Rachel was crying now; ashamed, probably. The hair-pulling. Kate thought that was something a girl would do. Rachel had done that.

‘And he filmed it?’ said Kate.

‘I filmed it. Yes, that’s what I was doing. I was filming it all. And then . . . well, he let her go. I argued with him, said she was going to tell the police. That we needed to deal with her. He let her go, though. And she thought she was free, and she ran from there. She wasn’t free, though, because we went after her. James had night-vision goggles, and he gave me a pair, too. We could see Ruby, and she couldn’t see us. And I kept filming, watching her run, and stumble and fall. And I laughed.’

Rachel’s face was wretched now.

‘And she kept screaming, “Help me, somebody help me.” There was no one, though. And we caught up to her, and James tied her up again. And then he left us.’

‘Where did he go?’ said Kate, already picturing in her head what had happened next.

Chapter One Hundred and Eleven

Rachel was wiping her face with tissue Kate had asked to be brought in for her, but the tears wouldn’t stop. She talked through them, breathless, eager to get out the rest of what had happened. Her version. And Kate knew this was her version, the version she could say. And that was fine, because in Kate’s mind, Rachel was not going to get the blame for this.

‘He moved the car. I’m not sure where he went. And then he took Ruby. He made her walk through the trees, through the forest. I saw them from the cottage windows, and then they disappeared. It’s funny, but I hated that place. It was so creepy, so dark, and I was left alone. I kept hearing things from the basement. And James used to tell me Ruby was a witch, and I thought, what if it’s true?’

The pentagrams; Ruby’s search for spirituality. She wasn’t a witch; she was just like so many other people. Kate formed the word ‘journey’ in her head – such a cliché, but it fit.

‘What happened then?’

‘He came back. It was an hour, I think, that they were gone. And he came back, and they were in the car together. Ruby was tied up, and her lip was bleeding, badly. I think she tried to run, and he must have . . .’

The trail the bloodhounds had followed, through the foliage, the fields and to the road. James must have parked his car there, ready. Forced Ruby through the woods, and then returned to pick up Rachel.

‘Where did you go?’ said Kate.

‘I don’t know. We just drove. Ruby was struggling, so we stopped. And he put her in the boot. And then there were just roads, it was so dark. He knew where he was going, though. And we came to an outhouse, I think. It was a building with no roof, just walls. And he told me to wait in the car. So I did. And then I heard the . . .’

‘What did you hear, Rachel?’

‘The gunshots. There were two or three. So loud. And then he came back.’

The video, Ruby’s brains flying from the back of her head.
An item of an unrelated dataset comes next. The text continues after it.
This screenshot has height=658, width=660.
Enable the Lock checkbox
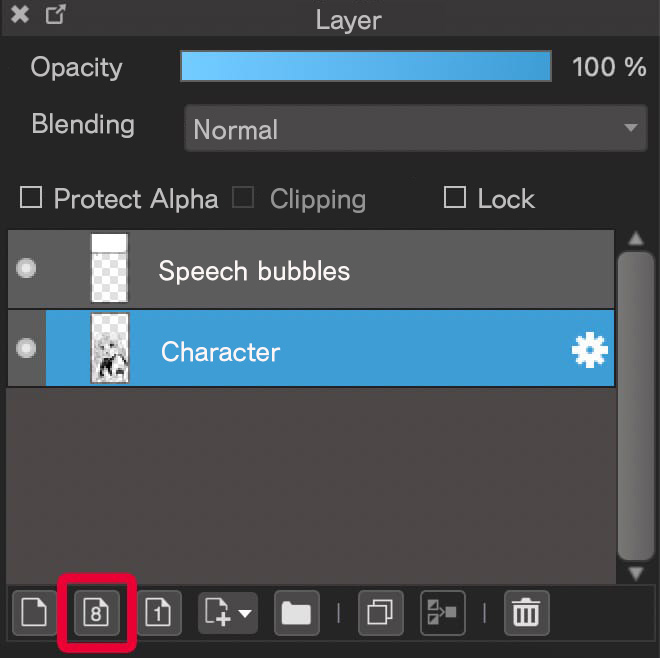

‘How long were you driving for? Do you know what direction you took?’

‘I can’t remember. It was less than an hour. It was dark. I don’t know.’

‘I need you to describe the journey. I need you to think back. Anything at all. When you got in the car, was it facing the cottage or not? Did James turn right, left, drive straight ahead? Any details you can recall, and the place he took you to. There must have been traffic signs, features that you picked up. I’m going to get somebody in to talk you through it. Is that OK? And then you can speak to your parents. They’re here.’

Rachel panicked, her head jerking up, her eyes turning to the two-way mirror. As though she could see them, or sense them.